Records from a data source:
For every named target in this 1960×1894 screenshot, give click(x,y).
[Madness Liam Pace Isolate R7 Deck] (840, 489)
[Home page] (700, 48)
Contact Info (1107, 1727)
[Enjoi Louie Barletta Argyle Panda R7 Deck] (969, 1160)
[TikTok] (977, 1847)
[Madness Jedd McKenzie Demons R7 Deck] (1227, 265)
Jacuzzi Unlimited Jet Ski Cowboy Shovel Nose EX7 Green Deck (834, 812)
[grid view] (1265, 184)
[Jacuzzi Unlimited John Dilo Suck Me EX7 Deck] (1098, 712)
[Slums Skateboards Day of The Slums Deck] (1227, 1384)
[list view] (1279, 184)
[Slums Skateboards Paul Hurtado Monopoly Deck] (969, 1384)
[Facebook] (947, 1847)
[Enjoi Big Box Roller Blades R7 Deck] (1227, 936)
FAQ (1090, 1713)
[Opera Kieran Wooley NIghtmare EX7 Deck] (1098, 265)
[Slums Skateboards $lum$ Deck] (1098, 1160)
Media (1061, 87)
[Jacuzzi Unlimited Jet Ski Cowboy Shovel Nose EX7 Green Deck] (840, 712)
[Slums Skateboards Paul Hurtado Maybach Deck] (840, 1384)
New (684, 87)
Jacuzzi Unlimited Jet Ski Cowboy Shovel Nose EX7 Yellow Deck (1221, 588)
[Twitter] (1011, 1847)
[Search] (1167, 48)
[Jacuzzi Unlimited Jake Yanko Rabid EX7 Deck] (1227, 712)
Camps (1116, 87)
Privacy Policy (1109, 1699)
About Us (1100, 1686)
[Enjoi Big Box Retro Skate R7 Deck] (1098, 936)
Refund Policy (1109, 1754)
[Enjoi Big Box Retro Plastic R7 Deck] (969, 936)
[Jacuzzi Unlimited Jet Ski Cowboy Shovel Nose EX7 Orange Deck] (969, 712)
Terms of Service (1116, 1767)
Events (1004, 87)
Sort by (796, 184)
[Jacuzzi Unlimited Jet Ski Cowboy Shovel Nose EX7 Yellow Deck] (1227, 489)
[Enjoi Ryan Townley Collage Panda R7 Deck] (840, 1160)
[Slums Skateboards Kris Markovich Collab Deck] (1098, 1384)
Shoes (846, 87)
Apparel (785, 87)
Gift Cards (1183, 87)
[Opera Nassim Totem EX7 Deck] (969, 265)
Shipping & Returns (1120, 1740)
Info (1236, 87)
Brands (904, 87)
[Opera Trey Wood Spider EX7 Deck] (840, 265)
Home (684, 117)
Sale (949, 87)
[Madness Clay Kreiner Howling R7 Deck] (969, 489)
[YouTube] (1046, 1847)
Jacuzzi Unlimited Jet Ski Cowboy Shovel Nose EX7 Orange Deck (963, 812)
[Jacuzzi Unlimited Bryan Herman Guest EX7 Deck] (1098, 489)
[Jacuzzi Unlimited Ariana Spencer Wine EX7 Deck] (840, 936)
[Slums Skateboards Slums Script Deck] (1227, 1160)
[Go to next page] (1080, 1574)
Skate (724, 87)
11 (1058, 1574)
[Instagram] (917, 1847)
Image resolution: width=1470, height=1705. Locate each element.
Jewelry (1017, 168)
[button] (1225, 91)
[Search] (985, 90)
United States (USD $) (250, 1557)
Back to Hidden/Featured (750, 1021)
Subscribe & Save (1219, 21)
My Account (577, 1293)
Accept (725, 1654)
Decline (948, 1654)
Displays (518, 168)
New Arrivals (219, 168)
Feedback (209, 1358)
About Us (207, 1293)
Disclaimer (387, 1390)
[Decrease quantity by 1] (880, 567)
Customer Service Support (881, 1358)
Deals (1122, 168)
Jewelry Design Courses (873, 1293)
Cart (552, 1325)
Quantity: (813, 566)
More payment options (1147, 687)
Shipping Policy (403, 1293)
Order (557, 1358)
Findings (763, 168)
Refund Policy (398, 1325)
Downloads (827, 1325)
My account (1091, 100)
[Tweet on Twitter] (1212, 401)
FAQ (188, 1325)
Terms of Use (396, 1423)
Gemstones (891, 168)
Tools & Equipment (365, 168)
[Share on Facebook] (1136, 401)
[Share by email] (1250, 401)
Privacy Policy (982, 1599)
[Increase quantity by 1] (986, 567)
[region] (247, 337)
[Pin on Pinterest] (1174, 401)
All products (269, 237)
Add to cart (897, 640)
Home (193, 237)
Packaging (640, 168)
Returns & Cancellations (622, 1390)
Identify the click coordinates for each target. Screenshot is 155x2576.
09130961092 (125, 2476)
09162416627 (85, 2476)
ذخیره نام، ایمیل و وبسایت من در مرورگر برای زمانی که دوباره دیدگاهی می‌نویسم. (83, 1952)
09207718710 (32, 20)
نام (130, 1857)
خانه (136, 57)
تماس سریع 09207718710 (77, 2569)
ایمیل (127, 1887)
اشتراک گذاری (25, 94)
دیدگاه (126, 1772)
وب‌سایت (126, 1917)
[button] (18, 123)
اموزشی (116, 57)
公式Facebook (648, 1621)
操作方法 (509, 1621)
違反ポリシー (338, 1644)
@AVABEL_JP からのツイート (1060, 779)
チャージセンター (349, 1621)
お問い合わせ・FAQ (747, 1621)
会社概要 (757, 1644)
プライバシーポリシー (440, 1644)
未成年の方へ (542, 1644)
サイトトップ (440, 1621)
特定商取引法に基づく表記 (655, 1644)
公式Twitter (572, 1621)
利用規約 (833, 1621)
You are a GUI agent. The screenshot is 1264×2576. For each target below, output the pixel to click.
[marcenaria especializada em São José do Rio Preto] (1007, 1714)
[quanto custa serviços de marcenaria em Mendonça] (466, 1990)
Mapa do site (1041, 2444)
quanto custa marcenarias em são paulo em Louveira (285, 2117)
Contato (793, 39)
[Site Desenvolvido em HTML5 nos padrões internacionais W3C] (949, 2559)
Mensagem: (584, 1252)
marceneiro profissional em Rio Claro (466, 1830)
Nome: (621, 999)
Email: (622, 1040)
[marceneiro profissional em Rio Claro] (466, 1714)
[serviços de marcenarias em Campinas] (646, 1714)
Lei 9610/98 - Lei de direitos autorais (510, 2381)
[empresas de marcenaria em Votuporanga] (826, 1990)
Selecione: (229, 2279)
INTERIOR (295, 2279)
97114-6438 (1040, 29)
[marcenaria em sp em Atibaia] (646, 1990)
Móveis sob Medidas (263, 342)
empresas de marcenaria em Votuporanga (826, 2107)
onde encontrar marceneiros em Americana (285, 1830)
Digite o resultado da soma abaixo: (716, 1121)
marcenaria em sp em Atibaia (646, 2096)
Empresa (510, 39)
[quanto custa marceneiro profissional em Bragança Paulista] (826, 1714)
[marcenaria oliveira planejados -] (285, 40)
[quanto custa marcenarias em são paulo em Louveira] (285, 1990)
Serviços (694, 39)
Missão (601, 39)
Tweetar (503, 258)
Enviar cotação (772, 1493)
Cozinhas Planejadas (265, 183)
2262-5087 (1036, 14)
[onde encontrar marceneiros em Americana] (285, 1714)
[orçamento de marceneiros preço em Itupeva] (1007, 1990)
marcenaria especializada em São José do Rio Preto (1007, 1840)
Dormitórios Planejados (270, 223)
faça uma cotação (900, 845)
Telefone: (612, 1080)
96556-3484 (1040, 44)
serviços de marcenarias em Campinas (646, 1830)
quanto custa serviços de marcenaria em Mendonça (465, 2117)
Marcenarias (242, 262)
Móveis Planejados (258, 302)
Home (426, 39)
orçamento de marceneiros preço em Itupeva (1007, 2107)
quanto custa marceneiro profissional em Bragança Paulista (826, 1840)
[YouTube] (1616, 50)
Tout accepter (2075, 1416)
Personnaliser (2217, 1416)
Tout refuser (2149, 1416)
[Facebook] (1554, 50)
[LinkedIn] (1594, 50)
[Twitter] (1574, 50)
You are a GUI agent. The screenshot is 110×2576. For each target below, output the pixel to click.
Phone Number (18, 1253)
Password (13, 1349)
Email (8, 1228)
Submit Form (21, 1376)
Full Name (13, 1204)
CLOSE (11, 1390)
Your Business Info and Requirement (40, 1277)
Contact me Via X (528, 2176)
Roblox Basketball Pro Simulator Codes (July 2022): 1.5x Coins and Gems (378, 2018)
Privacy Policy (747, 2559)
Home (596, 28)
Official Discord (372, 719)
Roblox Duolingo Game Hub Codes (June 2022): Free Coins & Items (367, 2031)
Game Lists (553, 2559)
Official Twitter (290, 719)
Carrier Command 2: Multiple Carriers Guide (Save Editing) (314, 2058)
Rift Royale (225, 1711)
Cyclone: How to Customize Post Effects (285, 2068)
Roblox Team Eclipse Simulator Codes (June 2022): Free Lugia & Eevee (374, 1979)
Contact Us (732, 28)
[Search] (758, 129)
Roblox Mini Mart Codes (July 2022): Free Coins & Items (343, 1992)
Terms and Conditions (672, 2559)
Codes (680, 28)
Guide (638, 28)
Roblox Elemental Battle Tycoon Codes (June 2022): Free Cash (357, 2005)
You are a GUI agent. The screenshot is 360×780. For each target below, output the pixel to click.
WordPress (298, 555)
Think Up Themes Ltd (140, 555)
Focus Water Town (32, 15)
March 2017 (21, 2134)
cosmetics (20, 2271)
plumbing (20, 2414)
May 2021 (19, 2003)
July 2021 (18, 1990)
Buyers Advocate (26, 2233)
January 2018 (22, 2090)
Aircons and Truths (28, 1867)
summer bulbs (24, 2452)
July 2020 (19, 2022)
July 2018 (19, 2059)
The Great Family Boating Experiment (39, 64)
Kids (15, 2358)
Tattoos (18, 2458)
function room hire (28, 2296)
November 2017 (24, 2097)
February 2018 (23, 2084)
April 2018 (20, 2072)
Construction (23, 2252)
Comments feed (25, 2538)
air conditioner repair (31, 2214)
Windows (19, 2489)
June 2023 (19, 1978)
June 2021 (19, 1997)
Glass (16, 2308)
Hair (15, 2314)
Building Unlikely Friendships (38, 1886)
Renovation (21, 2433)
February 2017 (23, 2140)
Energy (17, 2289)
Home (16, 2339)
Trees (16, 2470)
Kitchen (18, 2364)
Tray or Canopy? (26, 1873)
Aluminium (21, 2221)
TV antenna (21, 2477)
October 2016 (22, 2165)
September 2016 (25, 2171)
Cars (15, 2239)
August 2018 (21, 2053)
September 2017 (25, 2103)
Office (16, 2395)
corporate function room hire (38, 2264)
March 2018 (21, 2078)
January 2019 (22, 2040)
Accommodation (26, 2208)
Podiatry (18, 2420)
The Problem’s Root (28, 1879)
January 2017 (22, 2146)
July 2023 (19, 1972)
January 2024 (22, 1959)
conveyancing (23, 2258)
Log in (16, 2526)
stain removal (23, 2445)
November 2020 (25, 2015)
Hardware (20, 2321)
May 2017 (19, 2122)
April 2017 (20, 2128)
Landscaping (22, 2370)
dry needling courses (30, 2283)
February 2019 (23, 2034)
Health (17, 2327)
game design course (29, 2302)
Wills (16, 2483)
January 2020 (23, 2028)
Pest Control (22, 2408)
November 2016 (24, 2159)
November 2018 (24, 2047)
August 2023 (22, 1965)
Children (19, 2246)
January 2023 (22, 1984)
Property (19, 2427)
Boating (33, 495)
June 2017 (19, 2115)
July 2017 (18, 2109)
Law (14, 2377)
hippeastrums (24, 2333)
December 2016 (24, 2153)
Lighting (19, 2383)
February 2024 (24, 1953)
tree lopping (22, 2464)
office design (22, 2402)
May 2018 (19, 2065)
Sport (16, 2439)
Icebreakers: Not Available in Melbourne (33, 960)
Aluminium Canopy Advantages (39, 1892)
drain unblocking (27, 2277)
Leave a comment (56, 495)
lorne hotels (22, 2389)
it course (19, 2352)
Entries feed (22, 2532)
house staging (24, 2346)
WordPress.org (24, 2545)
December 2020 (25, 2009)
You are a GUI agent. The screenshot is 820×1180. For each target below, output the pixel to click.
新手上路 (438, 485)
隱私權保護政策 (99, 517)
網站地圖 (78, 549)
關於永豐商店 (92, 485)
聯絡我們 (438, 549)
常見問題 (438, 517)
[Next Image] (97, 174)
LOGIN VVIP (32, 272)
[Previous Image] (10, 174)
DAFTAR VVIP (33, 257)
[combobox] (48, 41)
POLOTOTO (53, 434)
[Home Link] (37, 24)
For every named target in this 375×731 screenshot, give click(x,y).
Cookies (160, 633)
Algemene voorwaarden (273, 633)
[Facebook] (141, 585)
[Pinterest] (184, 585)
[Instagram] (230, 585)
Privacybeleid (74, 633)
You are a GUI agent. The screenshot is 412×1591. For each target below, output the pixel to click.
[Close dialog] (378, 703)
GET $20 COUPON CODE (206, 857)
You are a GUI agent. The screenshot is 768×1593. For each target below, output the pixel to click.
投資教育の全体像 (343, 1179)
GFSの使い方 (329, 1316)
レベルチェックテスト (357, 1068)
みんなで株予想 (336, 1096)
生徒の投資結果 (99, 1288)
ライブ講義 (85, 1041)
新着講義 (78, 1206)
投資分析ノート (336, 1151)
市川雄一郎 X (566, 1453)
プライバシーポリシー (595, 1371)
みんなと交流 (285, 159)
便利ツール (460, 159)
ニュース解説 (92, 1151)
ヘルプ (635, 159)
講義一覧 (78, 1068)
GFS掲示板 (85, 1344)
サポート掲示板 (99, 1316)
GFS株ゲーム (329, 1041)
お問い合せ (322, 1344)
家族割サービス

PROMPT: Each line of the data that holds "Green" should be copied.

RESPONSE AREA:
Jacuzzi Unlimited Jet Ski Cowboy Shovel Nose EX7 Green Deck (834, 812)
[Jacuzzi Unlimited Jet Ski Cowboy Shovel Nose EX7 Green Deck] (840, 712)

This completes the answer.